La version texte brut est complète. Certains utilisateurs préfèrent ou nécessitent le texte brut. Assurez-vous que votre version texte contient toutes les informations de la version HTML.
La désinscription est facile à trouver. Ne la reléguez pas dans un texte minuscule. Les utilisateurs qui veulent se désabonner doivent pouvoir trouver l’option facilement.
Erreurs courantes
Utiliser des images contenant du texte. Le texte dans une image ne peut pas être redimensionné, ne se recompose pas et n’est pas lisible par les lecteurs d’écran. Utilisez du vrai texte autant que possible.
Texte justifié. La justification complète crée des espacements irréguliers difficiles pour les personnes dyslexiques. Utilisez un alignement à gauche.
« Choix de design » à faible contraste. Un texte gris clair sur un fond blanc peut paraître élégant mais ne respecte pas les exigences d’accessibilité. Priorisez la lisibilité plutôt que l’esthétique.
Absence de liens d’évitement. Pour les e‑mails longs, un lien "aller au contenu principal" aide les utilisateurs au clavier à passer la navigation répétitive.
Frequently asked questions
Les exigences d’accessibilité s’appliquent-elles à tous les e‑mails ?
Les exigences légales varient selon les juridictions et le contexte.
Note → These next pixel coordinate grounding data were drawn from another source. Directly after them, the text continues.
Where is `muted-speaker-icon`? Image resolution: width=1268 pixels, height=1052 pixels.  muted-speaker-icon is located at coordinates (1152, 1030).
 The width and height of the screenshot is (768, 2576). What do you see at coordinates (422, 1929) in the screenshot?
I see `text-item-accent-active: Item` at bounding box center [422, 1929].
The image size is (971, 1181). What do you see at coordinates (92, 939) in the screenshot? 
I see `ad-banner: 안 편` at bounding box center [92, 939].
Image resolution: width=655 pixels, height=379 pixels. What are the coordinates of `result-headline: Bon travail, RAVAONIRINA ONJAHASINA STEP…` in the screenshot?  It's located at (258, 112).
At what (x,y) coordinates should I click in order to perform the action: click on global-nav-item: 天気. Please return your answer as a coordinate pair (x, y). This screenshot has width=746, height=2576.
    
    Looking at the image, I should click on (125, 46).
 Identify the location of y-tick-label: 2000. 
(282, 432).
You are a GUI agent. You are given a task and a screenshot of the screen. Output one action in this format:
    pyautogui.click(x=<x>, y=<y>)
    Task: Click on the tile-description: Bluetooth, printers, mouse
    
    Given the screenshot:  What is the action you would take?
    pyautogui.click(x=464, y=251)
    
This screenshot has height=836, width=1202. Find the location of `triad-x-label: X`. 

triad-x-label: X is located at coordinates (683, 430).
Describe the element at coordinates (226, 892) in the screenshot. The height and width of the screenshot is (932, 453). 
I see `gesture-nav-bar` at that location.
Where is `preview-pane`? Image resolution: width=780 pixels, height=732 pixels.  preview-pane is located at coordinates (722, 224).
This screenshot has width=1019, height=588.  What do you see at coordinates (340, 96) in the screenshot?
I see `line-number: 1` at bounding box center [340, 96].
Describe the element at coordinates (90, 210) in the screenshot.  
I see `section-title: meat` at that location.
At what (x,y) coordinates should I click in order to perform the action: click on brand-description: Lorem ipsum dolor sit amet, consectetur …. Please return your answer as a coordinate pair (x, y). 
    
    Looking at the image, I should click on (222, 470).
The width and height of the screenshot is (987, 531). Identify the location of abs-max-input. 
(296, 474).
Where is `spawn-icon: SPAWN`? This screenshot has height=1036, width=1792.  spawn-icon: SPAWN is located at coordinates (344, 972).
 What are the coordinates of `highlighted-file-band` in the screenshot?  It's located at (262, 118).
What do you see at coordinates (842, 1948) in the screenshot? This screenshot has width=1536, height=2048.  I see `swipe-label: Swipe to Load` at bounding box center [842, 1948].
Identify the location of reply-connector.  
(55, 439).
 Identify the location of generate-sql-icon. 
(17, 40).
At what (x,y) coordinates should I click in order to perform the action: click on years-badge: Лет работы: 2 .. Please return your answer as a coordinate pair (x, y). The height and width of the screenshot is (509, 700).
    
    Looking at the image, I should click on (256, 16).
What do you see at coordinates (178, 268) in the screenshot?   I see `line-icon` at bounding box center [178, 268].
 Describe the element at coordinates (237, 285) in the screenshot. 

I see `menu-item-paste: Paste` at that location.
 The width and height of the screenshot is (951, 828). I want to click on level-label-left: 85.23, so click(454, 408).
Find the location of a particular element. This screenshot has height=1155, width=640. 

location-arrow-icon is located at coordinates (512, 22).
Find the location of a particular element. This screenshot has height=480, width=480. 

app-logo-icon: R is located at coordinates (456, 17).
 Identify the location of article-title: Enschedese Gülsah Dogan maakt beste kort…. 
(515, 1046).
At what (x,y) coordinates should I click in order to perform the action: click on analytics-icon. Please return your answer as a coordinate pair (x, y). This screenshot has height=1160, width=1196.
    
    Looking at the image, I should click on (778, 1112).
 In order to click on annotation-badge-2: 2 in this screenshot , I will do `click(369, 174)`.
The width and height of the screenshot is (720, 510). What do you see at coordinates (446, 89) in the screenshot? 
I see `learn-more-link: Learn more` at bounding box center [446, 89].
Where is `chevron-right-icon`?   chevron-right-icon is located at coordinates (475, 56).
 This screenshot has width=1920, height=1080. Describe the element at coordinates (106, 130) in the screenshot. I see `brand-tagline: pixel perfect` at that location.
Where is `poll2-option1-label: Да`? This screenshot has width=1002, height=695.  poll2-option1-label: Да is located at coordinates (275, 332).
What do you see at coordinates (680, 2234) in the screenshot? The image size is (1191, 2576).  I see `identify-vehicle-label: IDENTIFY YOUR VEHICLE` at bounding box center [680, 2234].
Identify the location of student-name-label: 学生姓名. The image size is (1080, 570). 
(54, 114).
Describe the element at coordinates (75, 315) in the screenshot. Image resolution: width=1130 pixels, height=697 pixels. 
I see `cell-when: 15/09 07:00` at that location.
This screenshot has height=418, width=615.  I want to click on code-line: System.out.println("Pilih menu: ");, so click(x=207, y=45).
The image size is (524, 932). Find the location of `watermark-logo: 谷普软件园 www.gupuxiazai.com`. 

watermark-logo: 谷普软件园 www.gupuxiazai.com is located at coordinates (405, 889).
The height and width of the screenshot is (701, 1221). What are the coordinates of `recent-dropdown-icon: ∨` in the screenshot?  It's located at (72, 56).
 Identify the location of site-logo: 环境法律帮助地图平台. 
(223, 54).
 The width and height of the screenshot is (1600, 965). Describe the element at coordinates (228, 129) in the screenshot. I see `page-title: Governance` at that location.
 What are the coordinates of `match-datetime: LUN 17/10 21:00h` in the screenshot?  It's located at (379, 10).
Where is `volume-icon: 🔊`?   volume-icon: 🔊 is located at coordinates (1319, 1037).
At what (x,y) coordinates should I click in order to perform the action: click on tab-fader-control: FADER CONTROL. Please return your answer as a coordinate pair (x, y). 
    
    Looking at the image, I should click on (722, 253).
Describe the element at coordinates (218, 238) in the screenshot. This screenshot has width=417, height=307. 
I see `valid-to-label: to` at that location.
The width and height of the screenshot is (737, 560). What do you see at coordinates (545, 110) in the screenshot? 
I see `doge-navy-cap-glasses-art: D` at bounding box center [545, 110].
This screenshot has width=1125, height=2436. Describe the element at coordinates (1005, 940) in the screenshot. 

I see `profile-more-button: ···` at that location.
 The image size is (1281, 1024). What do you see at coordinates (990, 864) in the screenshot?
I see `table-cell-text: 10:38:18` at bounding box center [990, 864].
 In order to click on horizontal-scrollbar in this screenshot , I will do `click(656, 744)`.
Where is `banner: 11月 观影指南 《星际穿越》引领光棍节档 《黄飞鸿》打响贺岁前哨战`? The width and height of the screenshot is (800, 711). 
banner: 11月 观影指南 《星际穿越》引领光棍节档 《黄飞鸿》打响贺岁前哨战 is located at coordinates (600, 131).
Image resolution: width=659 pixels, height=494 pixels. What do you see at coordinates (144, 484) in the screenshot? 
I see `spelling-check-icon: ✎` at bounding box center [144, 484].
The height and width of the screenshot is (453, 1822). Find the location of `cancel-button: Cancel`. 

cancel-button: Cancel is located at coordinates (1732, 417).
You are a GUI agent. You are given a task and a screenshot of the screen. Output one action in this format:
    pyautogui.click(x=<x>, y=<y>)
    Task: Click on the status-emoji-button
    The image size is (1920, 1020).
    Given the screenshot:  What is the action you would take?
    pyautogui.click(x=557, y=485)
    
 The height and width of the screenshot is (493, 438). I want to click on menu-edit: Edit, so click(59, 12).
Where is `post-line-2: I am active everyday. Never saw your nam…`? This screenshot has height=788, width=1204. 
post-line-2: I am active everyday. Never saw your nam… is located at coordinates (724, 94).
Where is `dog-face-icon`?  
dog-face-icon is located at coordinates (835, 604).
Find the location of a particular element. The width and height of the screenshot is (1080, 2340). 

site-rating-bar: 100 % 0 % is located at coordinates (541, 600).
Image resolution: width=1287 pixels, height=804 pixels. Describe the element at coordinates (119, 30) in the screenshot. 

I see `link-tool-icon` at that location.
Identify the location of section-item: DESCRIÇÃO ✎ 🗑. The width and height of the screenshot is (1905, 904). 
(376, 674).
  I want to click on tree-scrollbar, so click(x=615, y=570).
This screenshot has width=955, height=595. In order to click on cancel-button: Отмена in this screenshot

Mais l’accessibilité bénéficie à tout le monde — structure plus claire, meilleure expérience mobile, rendu plus fiable. Il n’y a aucun inconvénient à rendre les e‑mails accessibles.
Comment tester des e‑mails avec un lecteur d’écran ?
Envoyez l’e‑mail à vous-même, ouvrez-le dans un client de messagerie, et utilisez un lecteur d’écran (VoiceOver sur Mac, NVDA sur Windows). Écoutez l’e‑mail en entier. Notez où l’information manque, est confuse ou dans le mauvais ordre.
Quel est le rapport de contraste minimal pour le texte ?
WCAG AA exige 4.5:1 pour le texte normal et 3:1 pour le texte de grande taille (18px+ ou 14px+ en gras). WCAG AAA exige 7:1 et 4.5:1 respectivement. Utilisez des outils comme le vérificateur de contraste de WebAIM pour le confirmer.
Puis-je utiliser du CSS pour des fonctionnalités d’accessibilité dans les e‑mails ?
Le support du CSS dans les e‑mails est limité et incohérent. Fiez-vous aux attributs HTML (alt, lang, scope) plutôt qu’à des solutions uniquement CSS. Testez sur plusieurs clients pour vous assurer que les fonctionnalités d’accessibilité fonctionnent.